• _Work item_
All entries must be transcribed without a single difference.
BEGIN Dataset records
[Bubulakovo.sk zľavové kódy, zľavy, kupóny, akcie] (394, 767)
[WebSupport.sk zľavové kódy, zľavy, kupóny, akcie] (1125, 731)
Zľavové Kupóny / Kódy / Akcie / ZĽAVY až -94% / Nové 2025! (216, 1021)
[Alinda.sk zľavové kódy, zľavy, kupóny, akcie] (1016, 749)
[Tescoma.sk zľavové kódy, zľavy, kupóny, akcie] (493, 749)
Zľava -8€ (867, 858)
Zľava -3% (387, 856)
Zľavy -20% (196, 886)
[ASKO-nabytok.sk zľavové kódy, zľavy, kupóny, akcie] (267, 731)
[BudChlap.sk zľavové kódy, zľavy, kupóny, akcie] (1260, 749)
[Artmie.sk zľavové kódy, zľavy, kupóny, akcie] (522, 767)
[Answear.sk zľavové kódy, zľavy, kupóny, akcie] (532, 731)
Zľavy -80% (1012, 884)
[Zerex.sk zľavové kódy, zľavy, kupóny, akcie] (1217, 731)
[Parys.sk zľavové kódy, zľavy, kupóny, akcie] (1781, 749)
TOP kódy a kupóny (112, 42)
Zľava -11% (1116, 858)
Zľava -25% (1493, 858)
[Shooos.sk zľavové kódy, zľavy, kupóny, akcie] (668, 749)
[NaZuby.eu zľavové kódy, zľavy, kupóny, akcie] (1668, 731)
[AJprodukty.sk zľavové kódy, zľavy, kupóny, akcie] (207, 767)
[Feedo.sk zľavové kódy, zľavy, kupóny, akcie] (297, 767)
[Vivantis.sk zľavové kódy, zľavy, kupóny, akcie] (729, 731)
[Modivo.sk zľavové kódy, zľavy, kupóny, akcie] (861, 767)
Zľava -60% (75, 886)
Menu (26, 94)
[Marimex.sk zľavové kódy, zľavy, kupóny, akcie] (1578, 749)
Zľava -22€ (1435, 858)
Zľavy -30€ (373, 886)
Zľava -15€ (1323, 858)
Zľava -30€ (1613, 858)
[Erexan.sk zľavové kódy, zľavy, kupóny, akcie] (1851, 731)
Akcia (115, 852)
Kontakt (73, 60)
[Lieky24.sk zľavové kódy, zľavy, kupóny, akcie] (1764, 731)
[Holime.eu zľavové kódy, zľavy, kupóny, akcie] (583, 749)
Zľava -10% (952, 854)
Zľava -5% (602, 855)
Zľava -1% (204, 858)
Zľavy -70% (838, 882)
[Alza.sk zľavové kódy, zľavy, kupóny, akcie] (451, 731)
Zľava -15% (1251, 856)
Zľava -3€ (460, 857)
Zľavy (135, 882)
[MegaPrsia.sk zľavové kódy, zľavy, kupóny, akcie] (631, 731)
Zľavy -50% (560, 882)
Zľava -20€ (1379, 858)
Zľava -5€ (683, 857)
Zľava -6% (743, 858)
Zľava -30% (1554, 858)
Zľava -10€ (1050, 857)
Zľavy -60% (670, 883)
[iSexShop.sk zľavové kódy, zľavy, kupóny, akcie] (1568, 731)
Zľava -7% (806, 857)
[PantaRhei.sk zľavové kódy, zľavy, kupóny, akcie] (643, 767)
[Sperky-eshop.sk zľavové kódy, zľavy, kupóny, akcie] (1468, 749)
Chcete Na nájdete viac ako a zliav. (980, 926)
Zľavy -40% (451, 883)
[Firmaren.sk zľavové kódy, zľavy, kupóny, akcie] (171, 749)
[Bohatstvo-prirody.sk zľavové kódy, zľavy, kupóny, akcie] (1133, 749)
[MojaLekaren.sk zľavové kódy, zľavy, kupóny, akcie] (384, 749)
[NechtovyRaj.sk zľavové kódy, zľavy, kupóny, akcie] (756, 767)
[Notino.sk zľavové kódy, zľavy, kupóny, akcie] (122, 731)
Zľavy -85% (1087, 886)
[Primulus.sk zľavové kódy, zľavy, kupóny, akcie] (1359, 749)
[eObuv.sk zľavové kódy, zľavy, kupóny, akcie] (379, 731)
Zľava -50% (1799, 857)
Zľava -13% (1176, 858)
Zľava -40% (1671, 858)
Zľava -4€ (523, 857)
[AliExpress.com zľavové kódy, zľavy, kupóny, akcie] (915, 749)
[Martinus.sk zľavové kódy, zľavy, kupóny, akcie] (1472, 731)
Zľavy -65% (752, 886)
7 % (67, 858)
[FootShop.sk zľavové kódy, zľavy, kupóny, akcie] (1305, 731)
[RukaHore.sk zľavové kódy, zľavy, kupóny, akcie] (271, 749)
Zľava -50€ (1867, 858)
END Dataset records
• _Response to this exercise_
[Bubulakovo.sk zľavové kódy, zľavy, kupóny, akcie] (394, 767)
[WebSupport.sk zľavové kódy, zľavy, kupóny, akcie] (1125, 731)
Zľavové Kupóny / Kódy / Akcie / ZĽAVY až -94% / Nové 2025! (216, 1021)
[Alinda.sk zľavové kódy, zľavy, kupóny, akcie] (1016, 749)
[Tescoma.sk zľavové kódy, zľavy, kupóny, akcie] (493, 749)
Zľava -8€ (867, 858)
Zľava -3% (387, 856)
Zľavy -20% (196, 886)
[ASKO-nabytok.sk zľavové kódy, zľavy, kupóny, akcie] (267, 731)
[BudChlap.sk zľavové kódy, zľavy, kupóny, akcie] (1260, 749)
[Artmie.sk zľavové kódy, zľavy, kupóny, akcie] (522, 767)
[Answear.sk zľavové kódy, zľavy, kupóny, akcie] (532, 731)
Zľavy -80% (1012, 884)
[Zerex.sk zľavové kódy, zľavy, kupóny, akcie] (1217, 731)
[Parys.sk zľavové kódy, zľavy, kupóny, akcie] (1781, 749)
TOP kódy a kupóny (112, 42)
Zľava -11% (1116, 858)
Zľava -25% (1493, 858)
[Shooos.sk zľavové kódy, zľavy, kupóny, akcie] (668, 749)
[NaZuby.eu zľavové kódy, zľavy, kupóny, akcie] (1668, 731)
[AJprodukty.sk zľavové kódy, zľavy, kupóny, akcie] (207, 767)
[Feedo.sk zľavové kódy, zľavy, kupóny, akcie] (297, 767)
[Vivantis.sk zľavové kódy, zľavy, kupóny, akcie] (729, 731)
[Modivo.sk zľavové kódy, zľavy, kupóny, akcie] (861, 767)
Zľava -60% (75, 886)
Menu (26, 94)
[Marimex.sk zľavové kódy, zľavy, kupóny, akcie] (1578, 749)
Zľava -22€ (1435, 858)
Zľavy -30€ (373, 886)
Zľava -15€ (1323, 858)
Zľava -30€ (1613, 858)
[Erexan.sk zľavové kódy, zľavy, kupóny, akcie] (1851, 731)
Akcia (115, 852)
Kontakt (73, 60)
[Lieky24.sk zľavové kódy, zľavy, kupóny, akcie] (1764, 731)
[Holime.eu zľavové kódy, zľavy, kupóny, akcie] (583, 749)
Zľava -10% (952, 854)
Zľava -5% (602, 855)
Zľava -1% (204, 858)
Zľavy -70% (838, 882)
[Alza.sk zľavové kódy, zľavy, kupóny, akcie] (451, 731)
Zľava -15% (1251, 856)
Zľava -3€ (460, 857)
Zľavy (135, 882)
[MegaPrsia.sk zľavové kódy, zľavy, kupóny, akcie] (631, 731)
Zľavy -50% (560, 882)
Zľava -20€ (1379, 858)
Zľava -5€ (683, 857)
Zľava -6% (743, 858)
Zľava -30% (1554, 858)
Zľava -10€ (1050, 857)
Zľavy -60% (670, 883)
[iSexShop.sk zľavové kódy, zľavy, kupóny, akcie] (1568, 731)
Zľava -7% (806, 857)
[PantaRhei.sk zľavové kódy, zľavy, kupóny, akcie] (643, 767)
[Sperky-eshop.sk zľavové kódy, zľavy, kupóny, akcie] (1468, 749)
Chcete Na nájdete viac ako a zliav. (980, 926)
Zľavy -40% (451, 883)
[Firmaren.sk zľavové kódy, zľavy, kupóny, akcie] (171, 749)
[Bohatstvo-prirody.sk zľavové kódy, zľavy, kupóny, akcie] (1133, 749)
[MojaLekaren.sk zľavové kódy, zľavy, kupóny, akcie] (384, 749)
[NechtovyRaj.sk zľavové kódy, zľavy, kupóny, akcie] (756, 767)
[Notino.sk zľavové kódy, zľavy, kupóny, akcie] (122, 731)
Zľavy -85% (1087, 886)
[Primulus.sk zľavové kódy, zľavy, kupóny, akcie] (1359, 749)
[eObuv.sk zľavové kódy, zľavy, kupóny, akcie] (379, 731)
Zľava -50% (1799, 857)
Zľava -13% (1176, 858)
Zľava -40% (1671, 858)
Zľava -4€ (523, 857)
[AliExpress.com zľavové kódy, zľavy, kupóny, akcie] (915, 749)
[Martinus.sk zľavové kódy, zľavy, kupóny, akcie] (1472, 731)
Zľavy -65% (752, 886)
7 % (67, 858)
[FootShop.sk zľavové kódy, zľavy, kupóny, akcie] (1305, 731)
[RukaHore.sk zľavové kódy, zľavy, kupóny, akcie] (271, 749)
Zľava -50€ (1867, 858)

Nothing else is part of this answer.